Data extracted from a collection:
"""
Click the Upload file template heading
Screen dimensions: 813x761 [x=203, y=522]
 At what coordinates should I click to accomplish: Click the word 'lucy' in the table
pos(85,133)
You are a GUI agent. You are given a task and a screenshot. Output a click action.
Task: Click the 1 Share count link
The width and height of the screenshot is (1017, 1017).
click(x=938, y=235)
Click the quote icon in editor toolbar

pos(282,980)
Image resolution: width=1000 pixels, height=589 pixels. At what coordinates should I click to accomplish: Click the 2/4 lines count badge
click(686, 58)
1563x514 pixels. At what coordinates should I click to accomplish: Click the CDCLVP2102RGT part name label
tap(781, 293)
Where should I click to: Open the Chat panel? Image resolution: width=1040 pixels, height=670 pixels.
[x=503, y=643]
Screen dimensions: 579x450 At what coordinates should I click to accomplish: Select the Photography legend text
"""
PROBLEM:
Each record is to be given again in full, exactly as it reads.

RESPONSE AREA:
Click the Upload file template heading
Screen dimensions: 813x761 [x=203, y=522]
 At what coordinates should I click to accomplish: Click the word 'lucy' in the table
pos(85,133)
You are a GUI agent. You are given a task and a screenshot. Output a click action.
Task: Click the 1 Share count link
The width and height of the screenshot is (1017, 1017).
click(x=938, y=235)
Click the quote icon in editor toolbar

pos(282,980)
Image resolution: width=1000 pixels, height=589 pixels. At what coordinates should I click to accomplish: Click the 2/4 lines count badge
click(686, 58)
1563x514 pixels. At what coordinates should I click to accomplish: Click the CDCLVP2102RGT part name label
tap(781, 293)
Where should I click to: Open the Chat panel? Image resolution: width=1040 pixels, height=670 pixels.
[x=503, y=643]
Screen dimensions: 579x450 At what coordinates should I click to accomplish: Select the Photography legend text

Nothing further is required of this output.